When general financial education is urged today to better understand the connection between risk and expected returns, many examples show that “financially well-educated” professional investors followed the herd in banks, pension-funds and insurance companies.


In the financial crisis of the 1930s, the British economist John Maynard Keynes recognized that unregulated financial markets are marked by a herd conduct. Prices rise because everyone expects that all other speculators expect prices to keep rising. The opposite happens when everyone is pessimistic. This herd conduct endangers the stability of the real economy and does not only lead to severe fluctuations on the financial markets.


State financial monitoring is reproached by the neoliberal side for failing in the crisis.
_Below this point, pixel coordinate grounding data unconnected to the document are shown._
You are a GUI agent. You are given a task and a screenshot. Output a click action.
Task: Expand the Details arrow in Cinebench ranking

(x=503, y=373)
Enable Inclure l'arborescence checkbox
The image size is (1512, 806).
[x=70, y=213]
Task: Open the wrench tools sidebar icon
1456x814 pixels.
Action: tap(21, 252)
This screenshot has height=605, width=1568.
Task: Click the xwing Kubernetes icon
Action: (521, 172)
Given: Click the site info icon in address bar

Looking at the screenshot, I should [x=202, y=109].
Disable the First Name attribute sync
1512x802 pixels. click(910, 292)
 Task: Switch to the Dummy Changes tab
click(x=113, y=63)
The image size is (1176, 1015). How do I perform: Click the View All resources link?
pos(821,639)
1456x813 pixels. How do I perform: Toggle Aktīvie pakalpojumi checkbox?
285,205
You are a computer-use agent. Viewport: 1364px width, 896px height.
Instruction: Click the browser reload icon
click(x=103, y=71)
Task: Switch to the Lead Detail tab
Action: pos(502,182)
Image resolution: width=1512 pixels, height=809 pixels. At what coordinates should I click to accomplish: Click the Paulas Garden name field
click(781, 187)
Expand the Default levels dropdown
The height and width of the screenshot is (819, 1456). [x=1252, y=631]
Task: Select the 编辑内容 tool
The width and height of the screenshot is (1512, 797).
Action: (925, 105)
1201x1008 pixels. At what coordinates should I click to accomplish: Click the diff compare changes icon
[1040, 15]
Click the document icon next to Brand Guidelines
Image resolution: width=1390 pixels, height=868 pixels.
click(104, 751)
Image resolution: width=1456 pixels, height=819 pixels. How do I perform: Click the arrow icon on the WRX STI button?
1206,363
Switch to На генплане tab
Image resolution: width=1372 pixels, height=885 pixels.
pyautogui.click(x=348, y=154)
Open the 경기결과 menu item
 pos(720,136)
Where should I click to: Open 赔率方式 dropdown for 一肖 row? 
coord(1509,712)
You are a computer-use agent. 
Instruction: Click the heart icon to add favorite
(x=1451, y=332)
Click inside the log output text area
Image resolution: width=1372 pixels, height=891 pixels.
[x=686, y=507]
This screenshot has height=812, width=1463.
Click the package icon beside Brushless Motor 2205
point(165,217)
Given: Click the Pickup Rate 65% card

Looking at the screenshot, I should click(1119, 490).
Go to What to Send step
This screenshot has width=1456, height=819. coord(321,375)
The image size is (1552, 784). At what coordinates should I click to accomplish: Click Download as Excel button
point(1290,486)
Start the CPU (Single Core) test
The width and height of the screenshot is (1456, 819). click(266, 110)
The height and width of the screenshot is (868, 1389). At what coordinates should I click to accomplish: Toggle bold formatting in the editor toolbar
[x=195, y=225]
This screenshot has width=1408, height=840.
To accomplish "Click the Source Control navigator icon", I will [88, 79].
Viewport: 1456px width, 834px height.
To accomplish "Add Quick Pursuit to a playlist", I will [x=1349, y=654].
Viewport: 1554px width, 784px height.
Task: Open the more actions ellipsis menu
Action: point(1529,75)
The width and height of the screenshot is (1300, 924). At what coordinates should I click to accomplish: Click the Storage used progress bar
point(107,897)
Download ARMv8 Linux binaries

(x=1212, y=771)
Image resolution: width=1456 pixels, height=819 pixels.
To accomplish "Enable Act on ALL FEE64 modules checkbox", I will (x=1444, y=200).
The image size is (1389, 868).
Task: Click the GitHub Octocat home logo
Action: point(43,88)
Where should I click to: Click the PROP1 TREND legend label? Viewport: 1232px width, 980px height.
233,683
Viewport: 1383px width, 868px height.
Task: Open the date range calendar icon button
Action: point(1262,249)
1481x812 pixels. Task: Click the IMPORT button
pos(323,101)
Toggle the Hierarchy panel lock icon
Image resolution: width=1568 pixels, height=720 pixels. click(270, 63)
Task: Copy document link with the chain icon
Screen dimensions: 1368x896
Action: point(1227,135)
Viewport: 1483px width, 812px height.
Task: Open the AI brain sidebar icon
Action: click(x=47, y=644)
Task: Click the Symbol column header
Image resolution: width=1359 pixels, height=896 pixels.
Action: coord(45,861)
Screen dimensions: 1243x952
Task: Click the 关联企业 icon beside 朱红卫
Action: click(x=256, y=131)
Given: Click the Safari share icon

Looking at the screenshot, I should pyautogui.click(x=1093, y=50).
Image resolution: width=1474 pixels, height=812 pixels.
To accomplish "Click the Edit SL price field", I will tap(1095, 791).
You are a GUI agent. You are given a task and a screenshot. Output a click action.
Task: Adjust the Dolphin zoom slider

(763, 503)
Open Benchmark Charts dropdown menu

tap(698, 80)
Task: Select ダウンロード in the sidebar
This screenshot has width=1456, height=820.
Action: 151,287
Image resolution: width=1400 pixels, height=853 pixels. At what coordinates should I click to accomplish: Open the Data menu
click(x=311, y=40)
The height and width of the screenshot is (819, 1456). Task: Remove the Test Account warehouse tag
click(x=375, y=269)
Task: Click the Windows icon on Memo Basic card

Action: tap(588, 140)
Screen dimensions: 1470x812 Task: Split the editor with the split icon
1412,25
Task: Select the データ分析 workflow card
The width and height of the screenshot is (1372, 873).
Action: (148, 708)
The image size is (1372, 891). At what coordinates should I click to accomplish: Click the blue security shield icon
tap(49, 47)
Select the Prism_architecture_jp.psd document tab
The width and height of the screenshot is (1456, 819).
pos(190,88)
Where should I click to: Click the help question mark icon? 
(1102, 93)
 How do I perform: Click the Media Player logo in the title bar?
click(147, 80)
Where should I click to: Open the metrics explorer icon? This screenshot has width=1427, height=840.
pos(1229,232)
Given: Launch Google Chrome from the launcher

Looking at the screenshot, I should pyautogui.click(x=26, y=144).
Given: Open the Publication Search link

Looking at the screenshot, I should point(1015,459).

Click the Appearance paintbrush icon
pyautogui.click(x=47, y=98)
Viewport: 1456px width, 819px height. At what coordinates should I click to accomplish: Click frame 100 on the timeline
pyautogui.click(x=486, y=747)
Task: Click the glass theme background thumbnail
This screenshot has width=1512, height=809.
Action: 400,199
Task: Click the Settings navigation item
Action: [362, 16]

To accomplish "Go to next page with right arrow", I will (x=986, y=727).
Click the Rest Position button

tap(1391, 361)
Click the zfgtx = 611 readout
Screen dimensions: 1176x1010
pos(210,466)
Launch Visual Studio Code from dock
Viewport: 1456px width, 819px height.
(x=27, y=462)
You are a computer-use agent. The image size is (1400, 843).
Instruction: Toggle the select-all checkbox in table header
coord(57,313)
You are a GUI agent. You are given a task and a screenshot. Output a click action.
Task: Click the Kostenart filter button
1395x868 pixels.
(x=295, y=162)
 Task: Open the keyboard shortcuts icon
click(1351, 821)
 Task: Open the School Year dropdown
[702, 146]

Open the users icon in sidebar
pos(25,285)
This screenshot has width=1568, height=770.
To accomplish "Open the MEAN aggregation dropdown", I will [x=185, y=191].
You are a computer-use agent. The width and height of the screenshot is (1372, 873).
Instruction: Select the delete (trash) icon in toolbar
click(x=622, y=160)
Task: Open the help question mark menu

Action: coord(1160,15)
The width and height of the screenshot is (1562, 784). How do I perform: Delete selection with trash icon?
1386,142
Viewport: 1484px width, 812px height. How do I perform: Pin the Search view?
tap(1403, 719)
However the undeniable weakness of monitoring was the consequence of the neoliberal rejection of controls of banks and financial markets,


THE ANSWER TO THE CRISIS: RE-REGULATION IDEOLOGY (TONNENIDEOLOGIE) WITHOUT GENUINE REFORM GOALS


On international, European and natural planes, a hardly manageable number of individual regulatory measures were carried out in the years since the outbreak of the crisis. The re-regulation attempts are still inadequate – starting from the reality check proposed by Thomas Fricke. For example, the limitation and medium-term orientation to bonuses is positive (as long as it is effective). However this orientation cannot breakthrough either the system logic of herd conduct or the possibility of gaining excessive profits.


What is generally missing is shriveling the financial system back to health. Therefore further regulatory measures are necessary which should aim at the following points according to Fricke:

• stabilize the savings deflections of the herd instinct


• counteract and reverse the forces of dangerous pro-cyclical trends


• lower the dis-proportionally high yield potential of financial investments to re-channel the money streams into the real economy


• help reduce the enormous disparities in incomes and assets – leading to more stable growth


• make available funds for the real economy that in the past were channeled into the sphere of financial sorcery.


Some of the measures proposed by Fricke to realize these goals are vital and long overdue (e.g. financial transactions tax, anti-cyclical and higher capital holding requirements). Others will be a long time coming (e.g. world currency system, considerable and active regulation of government bonds and the raw material markets).


His skepticism about the effectiveness of the bank insolvency law is understandable. This law does not function as deterrence since no one thinks of bankruptcy in boom phases (see IKY-bubble). In systemic crises, the assumed participation of owner4s, creditors and the sector also strike their limits…“The best proof of the pudding is in the eating.”


CONTINUING REFORMS NECESSARY


The list of measures proposed by Fricke could be supplemented and deepened with the following points:


• Structural reforms in the banking system like stronger separation of the risks of investment banking from those of the commercial banking system. The latter fulfils the above-mentioned essential functions in the economy and therefore should also enjoy a privileged position.


• Stopping the OTC-trade especially susceptible to manipulation (trade of securities and financial instruments outside the regulated exchanges) particularly for currencies, interests, food, energy and raw materials…


• A comprehensive political-economic answer to the crisis is still needed. The excesses of the financial system are only a part of the crisis. An extensive answer will question the distribution of incomes and assets, the necessary balance of the interest groups and suggest a new sustainable prosperity model.